Com o novo salário mínimo em 2026, a margem consignável aumentou automaticamente. Como esperado, bancos e financeiras intensificaram as ofertas.
Hoje, o segurado pode comprometer:
- até 35% do benefício com empréstimo consignado;
- mais 5% com cartão consignado.
Ou seja, mesmo que o valor bruto continue o mesmo, o depósito final pode cair mês após mês.
Além disso, refinanciamentos prolongam a dívida e mantêm os descontos ativos por vários anos.
Dica prática: antes de aceitar novas propostas, consulte o extrato e avalie se o desconto cabe no seu orçamento.
Descontos de associações e sindicatos sem autorização
Em 2026, o INSS voltou a alertar sobre descontos indevidos feitos por associações e entidades diversas. Esses valores são retirados direto do benefício, muitas vezes sem autorização clara do segurado.
Normalmente, eles aparecem no extrato com códigos como:
- 214
- 924
E com siglas pouco conhecidas, como CAAP, AAPB, AMAP, entre outras.
Essas cobranças variam, em média, entre R$ 45,00 e R$ 80,00, o que reduz significativamente o valor final recebido.
Resultado: menos dinheiro na conta, sem o segurado perceber de imediato.
Como resolver: acesse o aplicativo Meu INSS e solicite a opção “Excluir Mensalidade Associativa” assim que identificar qualquer cobrança estranha.
Imposto de Renda retido diretamente no benefício
Outro fator silencioso que pesa no bolso é o Imposto de Renda Retido na Fonte (IRRF). Em 2026, ele afeta principalmente quem recebe acima do limite de isenção.

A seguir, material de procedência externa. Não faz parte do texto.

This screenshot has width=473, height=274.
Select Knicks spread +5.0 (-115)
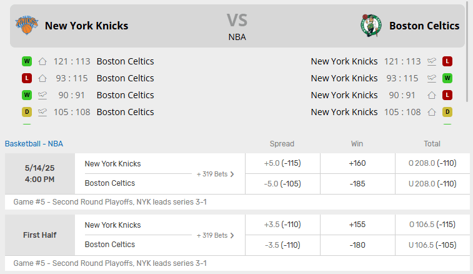click(282, 163)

O desconto costuma atingir:
- aposentados com benefícios superiores a R$ 2.824,00;
- pensionistas com valores elevados;
- segurados que acumulam benefícios.
Mesmo com reajuste anual, o aumento pode empurrar o segurado para uma faixa maior de tributação.
Efeito prático: o valor bruto sobe, mas o líquido diminui.
Dica inteligente: quem possui gastos médicos elevados pode usar essas despesas para compensar o imposto na declaração anual.
Perda do adicional de 25% após perícia médica
O adicional de 25% é exclusivo para aposentados por incapacidade permanente que precisam de auxílio constante de outra pessoa.
Em 2026, esse grupo passou a ser alvo frequente de perícias de revisão.
Esse acréscimo representa:
- 25% do valor do benefício;
- cerca de R$ 405,25 para quem recebe um salário mínimo.
Se o perito concluir que houve melhora no quadro de saúde e que o auxílio permanente não é mais necessário, o INSS pode retirar o adicional imediatamente.
Impacto direto: queda brusca no benefício mensal e redução também no 13º salário.
Atenção: sempre leve documentos médicos atualizados para a perícia.
Como conferir se o INSS reduziu seu benefício?
A maneira mais segura de identificar qualquer mudança é consultar o Extrato de Pagamento.
Você pode acessar pelo:
- aplicativo Meu INSS;
- site oficial do Meu INSS;
- telefone 135.
No extrato, é possível visualizar com clareza:
- valor bruto do benefício;
- todos os descontos aplicados;
- o motivo de cada desconto;
- banco responsável e data do pagamento.